## REQUESTS
**1)** In the Havana travel account, on what hill does the Hotel Nacional de Cuba stand?
**2)** Resume the Havana travel account after its last sentence, in the same first-person voice.

## PAGE EXCERPT
————————

Our day still not complete, our last stop of the day was at the famous Hotel Nacional de Cuba. This historic luxury hotel is located on the Malecón in the middle of the Vedado district. It stands on Taganana Hill overlooking the sea, and offers a view of Havana Harbor, the seawall and the city. Inside was very busy and outdoors, on the well groomed grounds, patrons were enjoying the afternoon with cocktails and conversations. Inside we headed to the bar and had ourselves mojitos to drink as we looked around at pictures and posters depicting all of the famous celebrities that frequented its’ halls over many decades. Some of those characters were notable for their not so legal endeavors or of connections to questionable enterprises.

A walk outdoors on the grassy lawn, turned into a rout, as, just then, the heavens let loose with a downpour, everyone scurrying for cover. This then gave some of us the chance to browse the Cuban cigar shop inside where many customers were in pursuit of purchasing from several brands of the famous rolled tobacco.

As the rains had slackened and, in its stead, evening was falling upon us, Big Blue carried us back to Casa Blanca. There we had a little time to freshen up before heading out to dinner and a special treat thereafter.

El Cocinero restaurant held our dinner reservation on that Thursday evening. Located in a an old factory, which still retained its’ brick smoke stack, this place held some nice surprises. From the moment of our arrival, it was apparent that it was a very popular spot. Climbing a narrow circular staircase to the second floor we dined indoors, where I enjoy a delicious filleted lobster tail (and maybe a Cuba Libre, or two). Outdoor dining on the second floor was another area, while atop the building was an open air bar that incorporated the interior of the smokestack as the bar. Spectacularly, inside the stack were tiny muticolored lights that ascended up, up, up inside. It appeared like sparkling little stars as they merged into the darkness within.

But the real surprise was that this was attached to an art gallery, performance space and very, very popular night club combined into one. Coming out of the restaurant, immediately next door a swarm of people, most young, were  queuing up in line, arriving by the dozens in taxis. Through Matt, he told us we would be going into the party also, but then led us down the street, past a long string of people, around the block, down another long line of people and stood in the long, long line, hoping to be admitted. 

After a long day, and not much of a night person with little appetite for “clubbing”, I would rather have just gone back to the house. However, having little time to bemoan my misery of possibly standing for hours in a never ending line, and certainly not being attired in hot spot “party” clothes, Matt came and hustled us OUT of the line, back around the corner right up to where the bouncers/guardians of the gate/tickets takers were standing. And just like that, we were all admitted to enter. (We think some $$ was exchanged to gain us an early entrance).

————————

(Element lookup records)
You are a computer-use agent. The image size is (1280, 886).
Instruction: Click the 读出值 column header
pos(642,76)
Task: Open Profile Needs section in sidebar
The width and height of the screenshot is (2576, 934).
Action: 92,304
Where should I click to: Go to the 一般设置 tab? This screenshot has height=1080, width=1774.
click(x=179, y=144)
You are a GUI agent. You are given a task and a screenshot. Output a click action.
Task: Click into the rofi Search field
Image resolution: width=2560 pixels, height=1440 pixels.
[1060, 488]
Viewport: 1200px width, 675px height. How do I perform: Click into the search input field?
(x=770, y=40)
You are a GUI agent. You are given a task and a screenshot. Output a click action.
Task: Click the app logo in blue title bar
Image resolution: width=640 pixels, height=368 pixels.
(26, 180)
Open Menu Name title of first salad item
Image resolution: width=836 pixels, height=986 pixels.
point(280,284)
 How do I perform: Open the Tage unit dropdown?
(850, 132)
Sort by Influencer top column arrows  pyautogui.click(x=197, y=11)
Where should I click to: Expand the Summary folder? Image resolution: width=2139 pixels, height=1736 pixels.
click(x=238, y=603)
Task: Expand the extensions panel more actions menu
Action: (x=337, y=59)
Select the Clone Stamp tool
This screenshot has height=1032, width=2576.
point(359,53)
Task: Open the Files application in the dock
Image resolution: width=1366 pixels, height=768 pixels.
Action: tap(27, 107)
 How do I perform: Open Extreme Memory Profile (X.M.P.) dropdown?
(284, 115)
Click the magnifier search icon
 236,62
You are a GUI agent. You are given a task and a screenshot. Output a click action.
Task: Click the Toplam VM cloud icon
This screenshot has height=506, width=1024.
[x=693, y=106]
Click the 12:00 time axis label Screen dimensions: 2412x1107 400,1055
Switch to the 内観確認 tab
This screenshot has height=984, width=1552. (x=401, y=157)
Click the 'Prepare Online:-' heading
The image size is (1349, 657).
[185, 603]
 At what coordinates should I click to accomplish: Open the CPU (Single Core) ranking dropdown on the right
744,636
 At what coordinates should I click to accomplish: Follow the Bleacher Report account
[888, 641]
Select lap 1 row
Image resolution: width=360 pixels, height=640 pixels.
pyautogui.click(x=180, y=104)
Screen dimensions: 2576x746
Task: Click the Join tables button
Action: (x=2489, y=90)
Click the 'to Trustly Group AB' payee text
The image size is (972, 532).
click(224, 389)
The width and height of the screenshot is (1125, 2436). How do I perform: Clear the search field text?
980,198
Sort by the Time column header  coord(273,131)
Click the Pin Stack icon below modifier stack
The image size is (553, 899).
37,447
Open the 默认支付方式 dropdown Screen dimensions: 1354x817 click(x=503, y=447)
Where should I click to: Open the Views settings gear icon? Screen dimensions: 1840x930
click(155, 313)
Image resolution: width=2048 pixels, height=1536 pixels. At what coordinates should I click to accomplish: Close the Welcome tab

————————

## EXPECTED OUTPUTS
**1)** Taganana Hill.

**2)**
Well, OK, that went rather well. Inside we were sold a modestly priced ticket, which allowed us to get drinks for free, until we left, whereupon we paid for our beverages from our punched card. That whole concept and process actually worked out very nicely.

Inside were several levels, nooks and crannies, conversation places, art, living art, music performances, dance floor. And extremely active. This was a huge space where we wandered around observing all sorts of curiousities, notable some of the human “living art” (no, no nudity), just bizarre and fascinating. Some were masses of people in some form of costumes moving as a unit, others were individuals encased in weird and crazy contraptions or outfits, and two who moved about the premises appearing to be some sort of elastic, stretchy kind of thing.                                                                                                                                                                    They contorted and convoluted up stairs and around the gallery like a sticky mess of taffy.

This beauty was a part of the “living” art, walking about in the gallery, seeming like one of the patrons, but she often stopped, posed for no one in particular and used this cubby hole to apply makeup. All part of the art exhibit, whether stationary or moving about.

Yea, kinda bizarre, and yet pretty darn artsy too. Though I can’t claim to understand the meanings behind some of the “art”, I did appreciate their efforts. 

Not everywhere in the huge spaces were hectic, there were quieter areas where people could take in some other modern art, but more tame in tastes. Young people enjoyed themselves on a dance floor, including the young man in our group Tom, who, during most of the trip look sullen and seldom smiled. On the dance floor, he must have found his niche for how relaxed (and happy) he appeared there. 

A little of this kind of night life went a long way, and after a few drinks and observing all the curiousness, we had had enough to end what had been a very busy and excellent day. 

Though I did not, at first, feel at ease with the night club scene, it too was worth the experience. 

What surprised me were all the young people who dressed up and were out enjoying night life in Havana. For all apparent appearances, this could be a scene from New York City, Los Angeles, London, Paris, Tokyo - any large city around the world. Night life, music, having a good time are not limited to capitalist countries.

In the future though, I think I had better get me some new duds for clubbing.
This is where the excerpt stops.